Bayernkaserne in München:Rechte Hetze gegen Flüchtlinge

Bayernkaserne in München: Für die Flüchtlinge mussten Hallen und Garagen als Zusatz-Notquartiere hergerichtet werden - mit menschenwürdiger Unterbringung hat das wenig zu tun.

Für die Flüchtlinge mussten Hallen und Garagen als Zusatz-Notquartiere hergerichtet werden - mit menschenwürdiger Unterbringung hat das wenig zu tun.

(Foto: Stephan Rumpf)

Rechtsextremisten verbreiten via Facebook Hassparolen gegen die Münchner Erstaufnahmeeinrichtung für Flüchtlinge in der Bayernkaserne. Die Polizei hat ihre Präsenz erhöht - und die Betreuer bemühen sich, den Müll zu reduzieren, damit die Nachbarn sich beruhigen.

Von Thomas Kronewiter

Das Unglück von Mohamad, seiner Familie und von vielen hundert Flüchtlingen ist ein Glücksfall für die Geschäftswelt der Heidemannstraße. Nicht von ungefähr sind die Bierkästen im Shop der Jet-Tankstelle Ecke Paracelsusstraße in Türnähe fast deckenhoch gestapelt, nicht von ungefähr umwirbt ein fahrbarer Stand von "Lycamobile" neben den Zapfsäulen Mobilfunkkunden mit einer "Worldwide Flat".

[Gespeicherte Einträge]
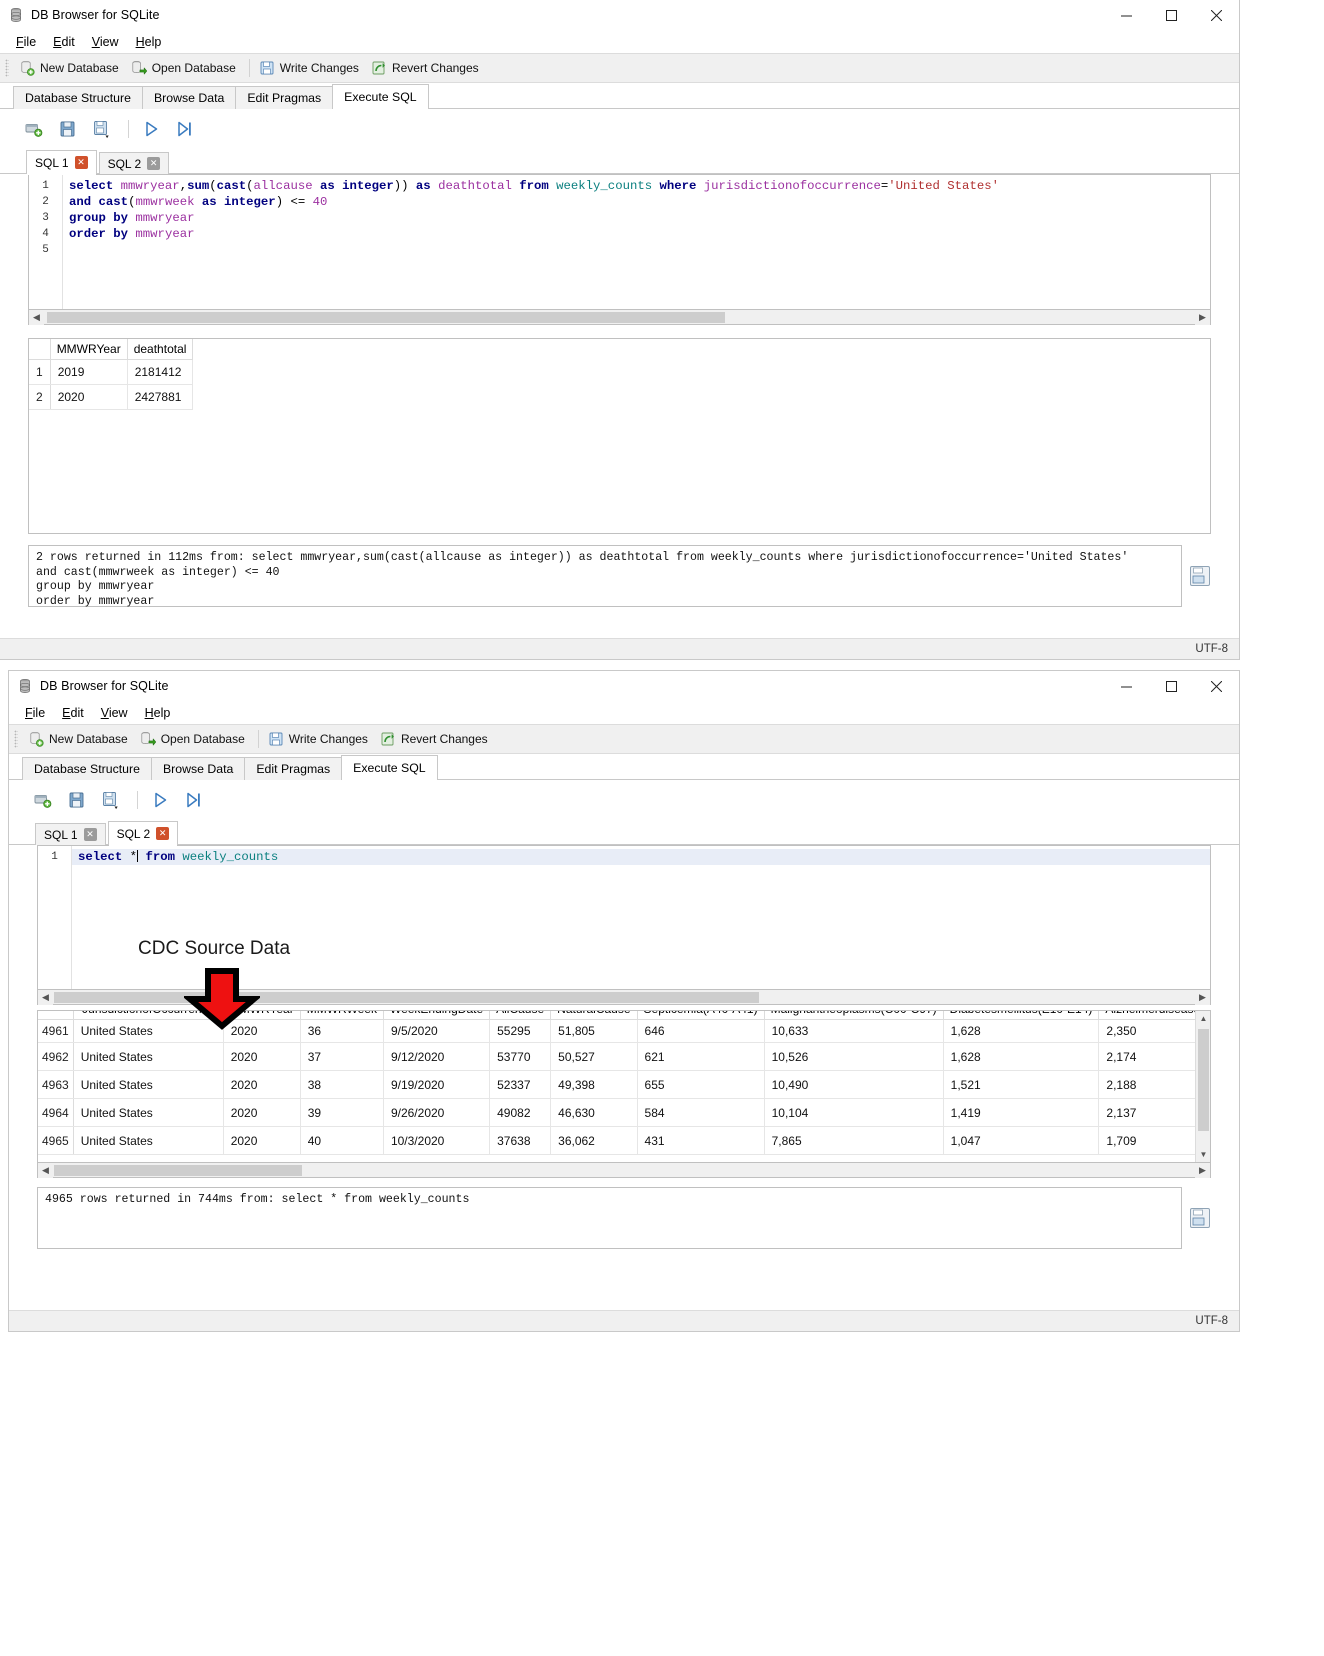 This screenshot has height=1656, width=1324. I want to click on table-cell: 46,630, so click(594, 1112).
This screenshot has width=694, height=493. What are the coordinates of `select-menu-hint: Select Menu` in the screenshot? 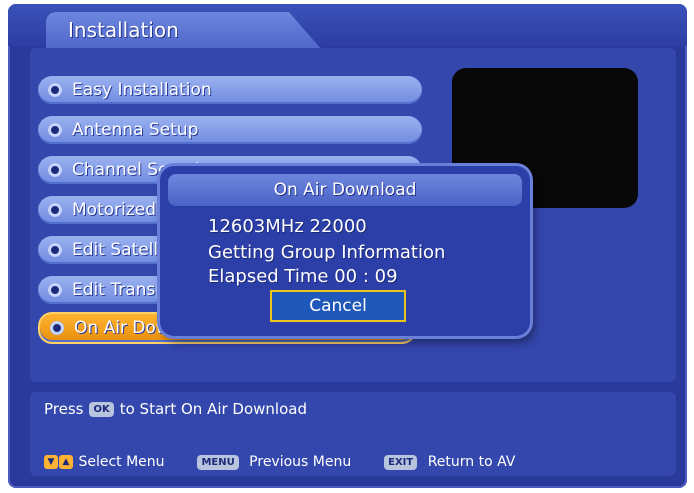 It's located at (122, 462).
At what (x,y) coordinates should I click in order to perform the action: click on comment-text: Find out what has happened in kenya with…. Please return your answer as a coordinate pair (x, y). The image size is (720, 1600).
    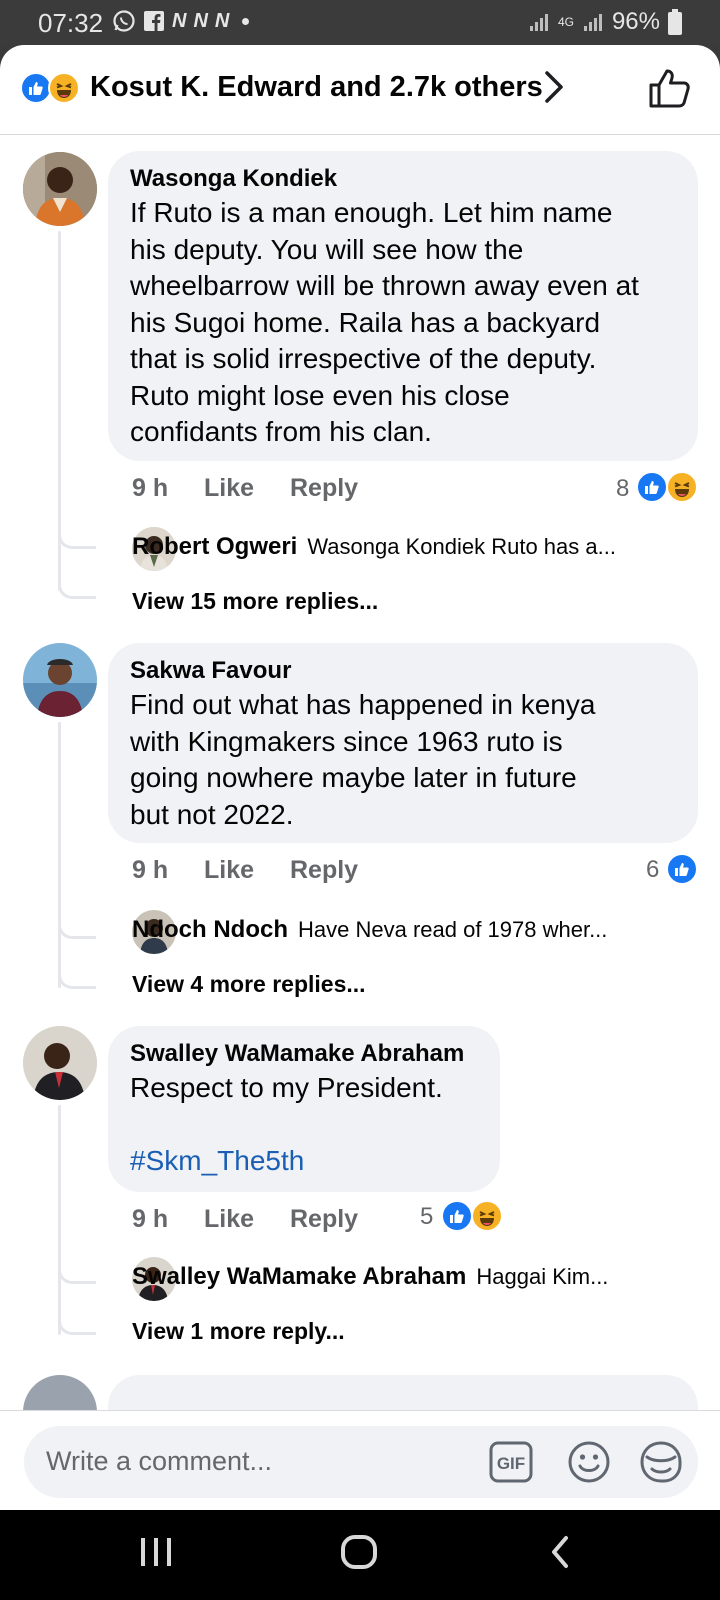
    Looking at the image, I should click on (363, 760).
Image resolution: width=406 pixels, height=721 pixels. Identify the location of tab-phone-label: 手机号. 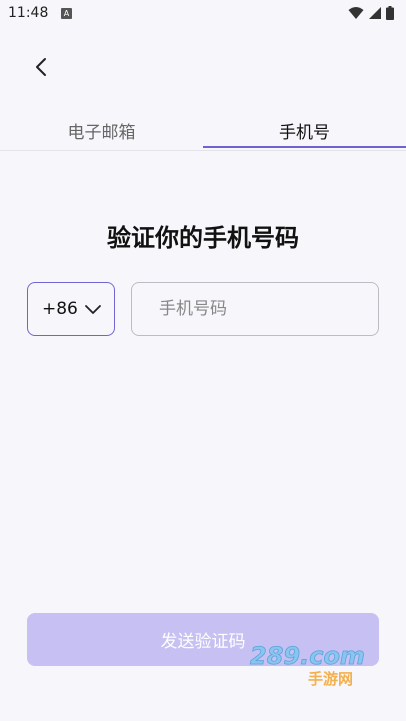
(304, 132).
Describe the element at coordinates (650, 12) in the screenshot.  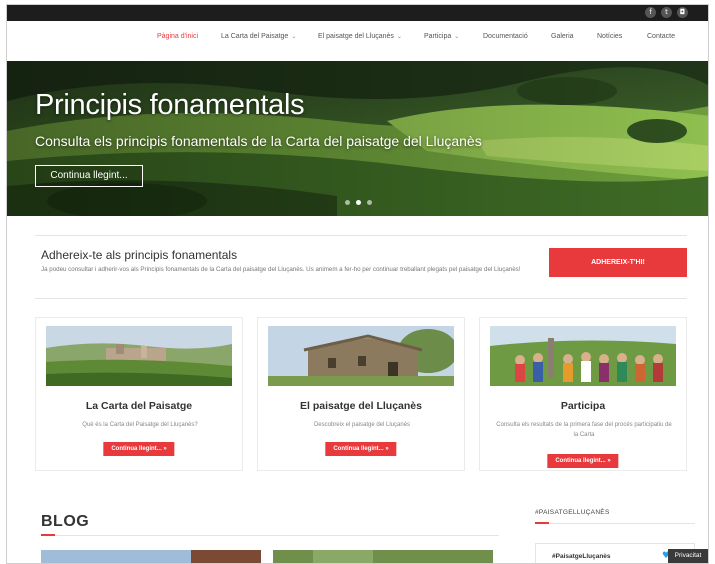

■ **Zu erledigende Aufgaben**
**1.** Wodurch wollen die Betreuer laut dem Artikel über die Bayernkaserne die Nachbarn beruhigen?
**2.** Prüfe für jede der folgenden Aussagen, ob sie mit dem Artikel über die Bayernkaserne übereinstimmt, und belege deine Antwort mit einem Zitat daraus. (a) Die Polizei hat ihre Präsenz verringert. (b) Für die Flüchtlinge wurden Hallen und Garagen als zusätzliche Notquartiere hergerichtet. (c) Die Jet-Tankstelle befindet sich an der Ecke Paracelsusstraße.
**3.** Führe den Artikel über die Bayernkaserne im Anschluss an seinen letzten Satz weiter.

■ **Schriftliche Antworten**
**1.** Sie bemühen sich, den Müll zu reduzieren.

**2.**
(a) Nein: „Die Polizei hat ihre Präsenz erhöht“
(b) Ja: „Für die Flüchtlinge mussten Hallen und Garagen als Zusatz-Notquartiere hergerichtet werden“
(c) Ja: „Jet-Tankstelle Ecke Paracelsusstraße“

**3.**
Die Meile zwischen dem Kaserneneingang der Erstaufnahmeeinrichtung für Asylbewerber und den Verkehrsdrehscheiben in Freimann sowie im nördlichen Milbertshofen wird in diesen Tagen dominiert von dunkelhäutigen Menschen. Trauben in den Wartehäuschen, Grüppchen vor der Kasernenmauer, auf den Spielplätzen, am Gehwegrand. Viele mit dem Handy am Ohr, manche mit der Bierflasche in der Hand. Viele sehr extrovertiert, gelegentlich gibt es auch Streit.

Provokationen über den Gartenzaun

Von einem "erhöhten Deliktsaufkommen" spricht Wolfgang Wenger, Sprecher des Münchner Polizeipräsidiums. Unter den Vorkommnissen befänden sich auch Körperverletzungsdelikte - doch hat es, wie die zuständige Polizeiinspektion Milbertshofen immer wieder betont, außer Provokationen über den Gartenzaun hinweg bisher keine Übergriffe auf die Nachbarschaft gegeben. Dass es bei den Beschwerden über "Lärm, Gestank, Müll", vorgetragen in der Milbertshofener Bürgerversammlung, nicht bleiben würde, hatten Lokalpolitiker indes schon Mitte Juli geahnt. Welcher Unmut sich seitdem insbesondere über soziale Netzwerke Bahn bricht und mit welcher Dynamik dies geschieht, hat dennoch viele überrascht.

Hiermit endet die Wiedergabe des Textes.